** Data excerpts follows **

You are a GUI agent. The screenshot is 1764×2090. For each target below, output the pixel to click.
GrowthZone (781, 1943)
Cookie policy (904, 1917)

** End of Data excerpts **
** Data excerpts follows **

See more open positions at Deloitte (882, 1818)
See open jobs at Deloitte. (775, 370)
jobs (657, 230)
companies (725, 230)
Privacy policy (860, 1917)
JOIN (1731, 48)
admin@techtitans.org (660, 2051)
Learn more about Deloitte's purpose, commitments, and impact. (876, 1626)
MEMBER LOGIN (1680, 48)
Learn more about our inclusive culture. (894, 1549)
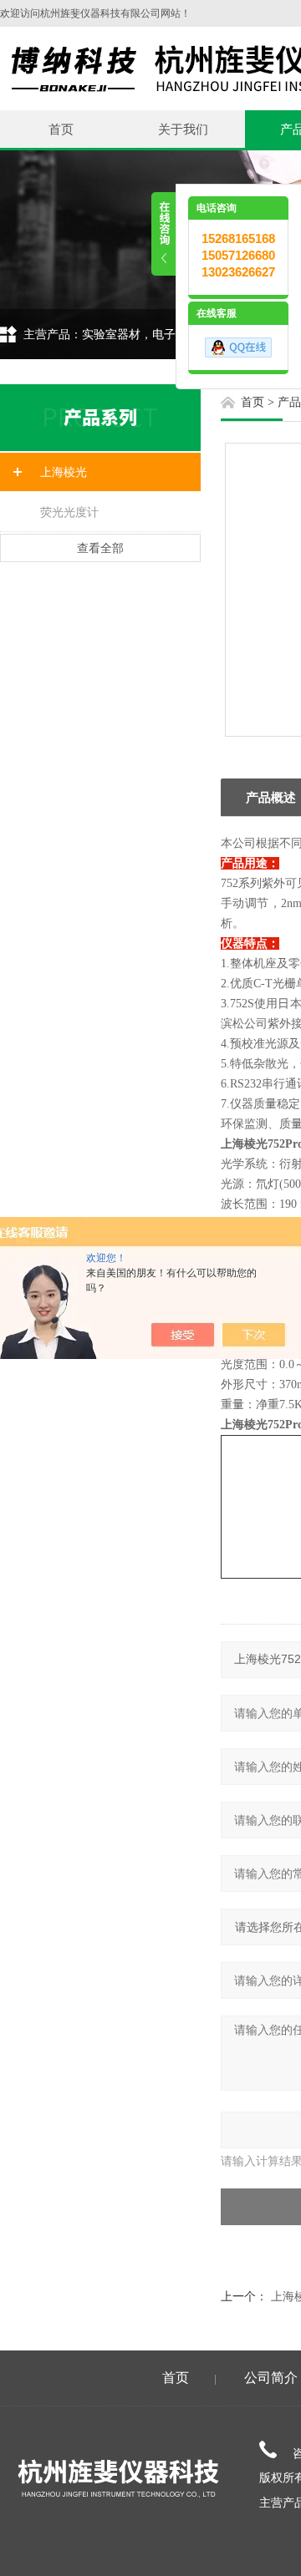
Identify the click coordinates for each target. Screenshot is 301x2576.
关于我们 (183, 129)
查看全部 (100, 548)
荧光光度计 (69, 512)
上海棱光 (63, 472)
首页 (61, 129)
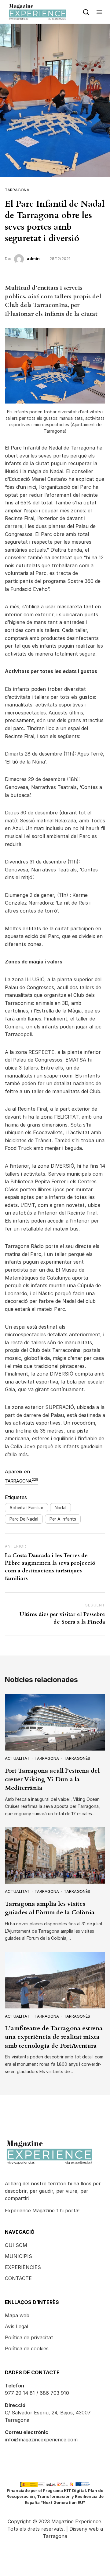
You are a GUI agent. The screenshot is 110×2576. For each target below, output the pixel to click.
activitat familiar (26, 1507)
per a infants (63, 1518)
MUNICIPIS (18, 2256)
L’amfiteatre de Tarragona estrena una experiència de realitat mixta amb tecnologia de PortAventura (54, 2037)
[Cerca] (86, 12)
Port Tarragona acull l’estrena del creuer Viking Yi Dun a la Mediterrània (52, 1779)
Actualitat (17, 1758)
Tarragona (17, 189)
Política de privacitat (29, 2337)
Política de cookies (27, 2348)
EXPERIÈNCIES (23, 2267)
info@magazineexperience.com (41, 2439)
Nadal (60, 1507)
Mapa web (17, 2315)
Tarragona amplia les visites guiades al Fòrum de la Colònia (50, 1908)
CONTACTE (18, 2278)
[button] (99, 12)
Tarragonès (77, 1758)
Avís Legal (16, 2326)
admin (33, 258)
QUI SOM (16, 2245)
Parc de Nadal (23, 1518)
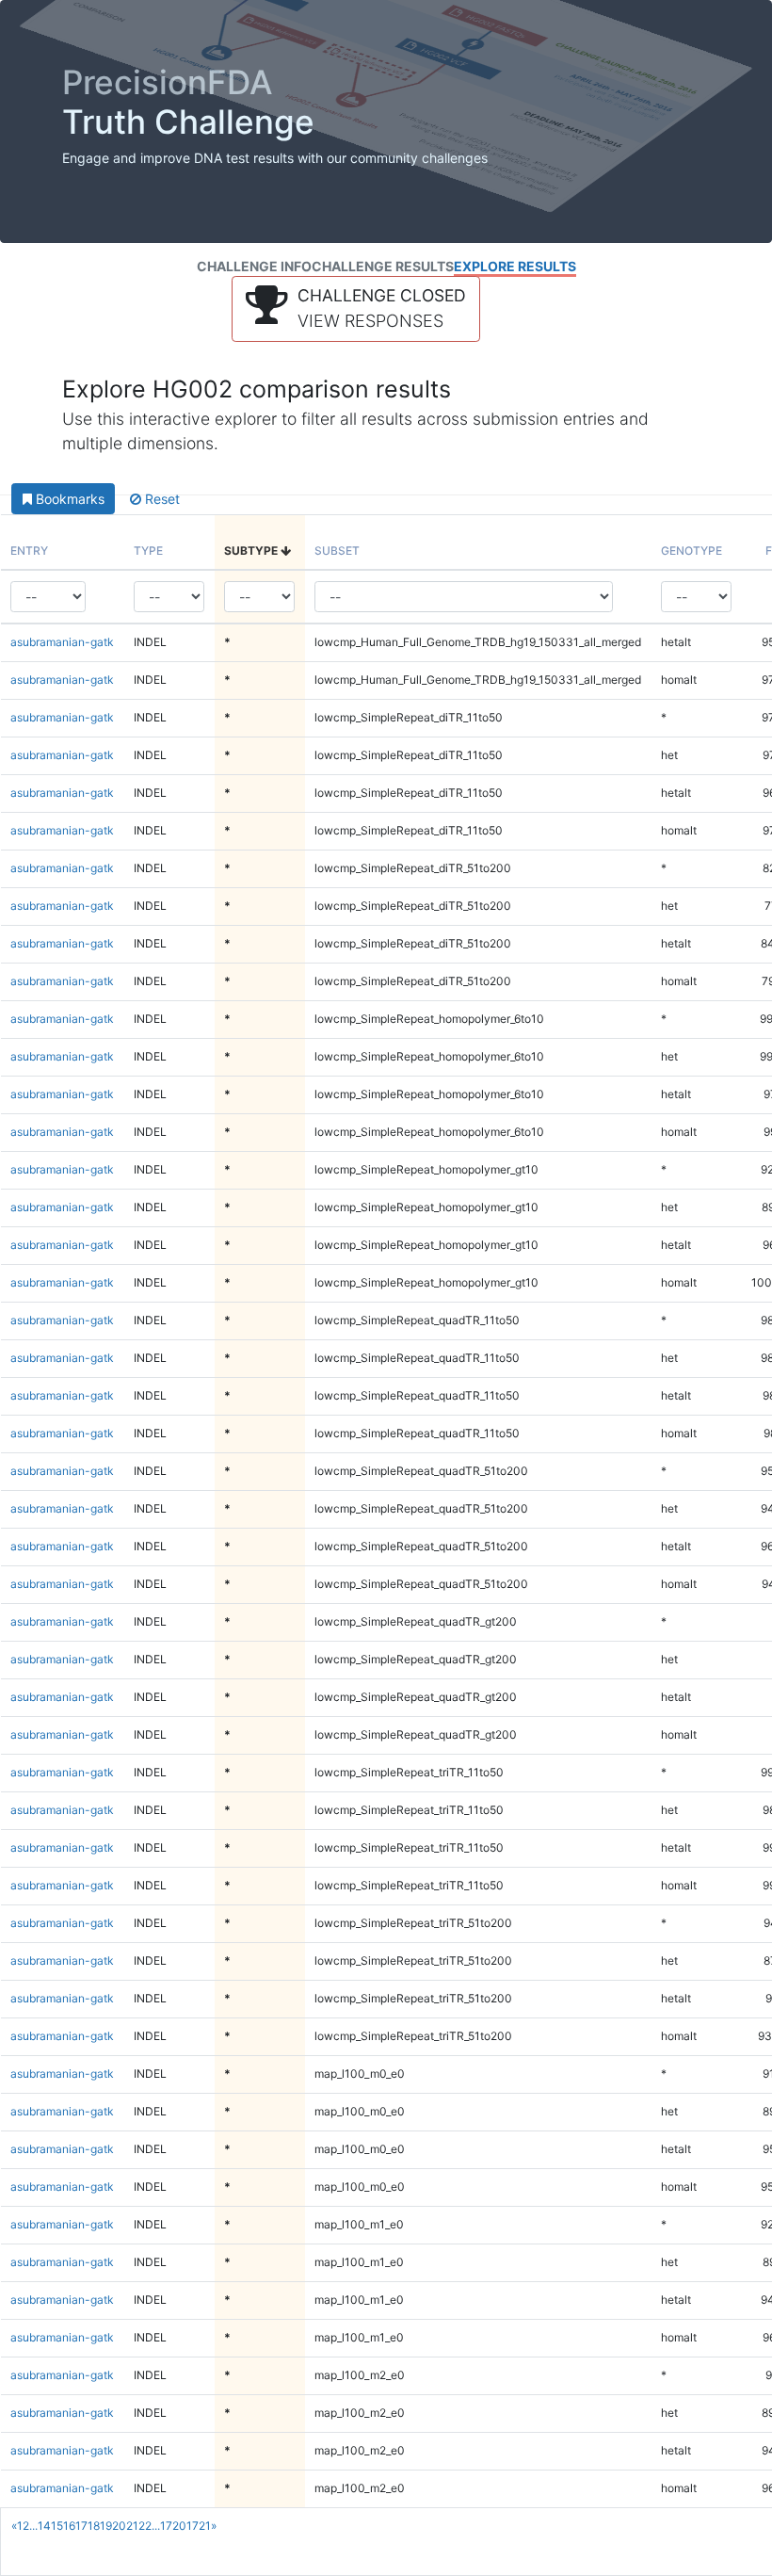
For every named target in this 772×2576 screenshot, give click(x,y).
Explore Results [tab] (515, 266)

** End of Data excerpts **
** Data excerpts follows **

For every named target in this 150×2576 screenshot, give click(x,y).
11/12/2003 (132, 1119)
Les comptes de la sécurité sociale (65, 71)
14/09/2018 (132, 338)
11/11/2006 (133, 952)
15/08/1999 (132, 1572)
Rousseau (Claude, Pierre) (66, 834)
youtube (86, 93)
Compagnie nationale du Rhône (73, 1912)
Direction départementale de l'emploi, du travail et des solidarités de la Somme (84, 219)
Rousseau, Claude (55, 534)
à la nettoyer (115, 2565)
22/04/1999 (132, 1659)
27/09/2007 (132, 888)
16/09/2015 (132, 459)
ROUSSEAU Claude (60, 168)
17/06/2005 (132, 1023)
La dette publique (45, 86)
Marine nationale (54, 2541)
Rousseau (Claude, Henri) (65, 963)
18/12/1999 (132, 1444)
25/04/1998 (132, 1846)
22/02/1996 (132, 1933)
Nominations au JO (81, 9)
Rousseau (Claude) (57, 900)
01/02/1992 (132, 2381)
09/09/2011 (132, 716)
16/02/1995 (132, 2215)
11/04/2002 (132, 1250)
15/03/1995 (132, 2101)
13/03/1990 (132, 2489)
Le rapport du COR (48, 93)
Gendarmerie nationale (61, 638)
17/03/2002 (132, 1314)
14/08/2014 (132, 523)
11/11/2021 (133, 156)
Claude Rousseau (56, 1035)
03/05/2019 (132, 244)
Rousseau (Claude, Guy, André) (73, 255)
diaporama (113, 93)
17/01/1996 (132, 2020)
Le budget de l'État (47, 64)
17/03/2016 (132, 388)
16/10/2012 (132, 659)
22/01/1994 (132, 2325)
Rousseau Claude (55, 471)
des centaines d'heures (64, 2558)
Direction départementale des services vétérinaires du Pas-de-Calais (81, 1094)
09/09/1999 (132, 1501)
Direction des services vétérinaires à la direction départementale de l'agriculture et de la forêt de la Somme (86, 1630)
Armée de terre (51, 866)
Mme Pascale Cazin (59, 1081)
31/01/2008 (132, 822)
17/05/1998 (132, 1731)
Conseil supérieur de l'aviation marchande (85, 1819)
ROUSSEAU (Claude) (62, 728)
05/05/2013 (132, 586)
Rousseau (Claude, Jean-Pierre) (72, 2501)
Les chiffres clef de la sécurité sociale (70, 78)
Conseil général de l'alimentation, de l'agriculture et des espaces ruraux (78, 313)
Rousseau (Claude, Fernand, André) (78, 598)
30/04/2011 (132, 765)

** End of Data excerpts **

- [Activity]: Could you restate word for word the lines above from the one containing "27/09/2007 (132, 888)" through the one containing "30/04/2011 (132, 765)", both included, and nothing else?

- [Solution below]:
27/09/2007 (132, 888)
16/09/2015 (132, 459)
ROUSSEAU Claude (60, 168)
17/06/2005 (132, 1023)
La dette publique (45, 86)
Marine nationale (54, 2541)
Rousseau (Claude, Henri) (65, 963)
18/12/1999 (132, 1444)
25/04/1998 (132, 1846)
22/02/1996 (132, 1933)
Nominations au JO (81, 9)
Rousseau (Claude) (57, 900)
01/02/1992 (132, 2381)
09/09/2011 (132, 716)
16/02/1995 (132, 2215)
11/04/2002 (132, 1250)
15/03/1995 (132, 2101)
13/03/1990 (132, 2489)
Le rapport du COR (48, 93)
Gendarmerie nationale (61, 638)
17/03/2002 (132, 1314)
14/08/2014 (132, 523)
11/11/2021 (133, 156)
Claude Rousseau (56, 1035)
03/05/2019 (132, 244)
Rousseau (Claude, Guy, André) (73, 255)
diaporama (113, 93)
17/01/1996 (132, 2020)
Le budget de l'État (47, 64)
17/03/2016 (132, 388)
16/10/2012 (132, 659)
22/01/1994 (132, 2325)
Rousseau Claude (55, 471)
des centaines d'heures (64, 2558)
Direction départementale des services vétérinaires du Pas-de-Calais (81, 1094)
09/09/1999 (132, 1501)
Direction des services vétérinaires à la direction départementale de l'agriculture et de la forêt de la Somme (86, 1630)
Armée de terre (51, 866)
Mme Pascale Cazin (59, 1081)
31/01/2008 (132, 822)
17/05/1998 (132, 1731)
Conseil supérieur de l'aviation marchande (85, 1819)
ROUSSEAU (Claude) (62, 728)
05/05/2013 (132, 586)
Rousseau (Claude, Jean-Pierre) (72, 2501)
Les chiffres clef de la sécurité sociale (70, 78)
Conseil général de l'alimentation, de l'agriculture et des espaces ruraux (78, 313)
Rousseau (Claude, Fernand, André) (78, 598)
30/04/2011 (132, 765)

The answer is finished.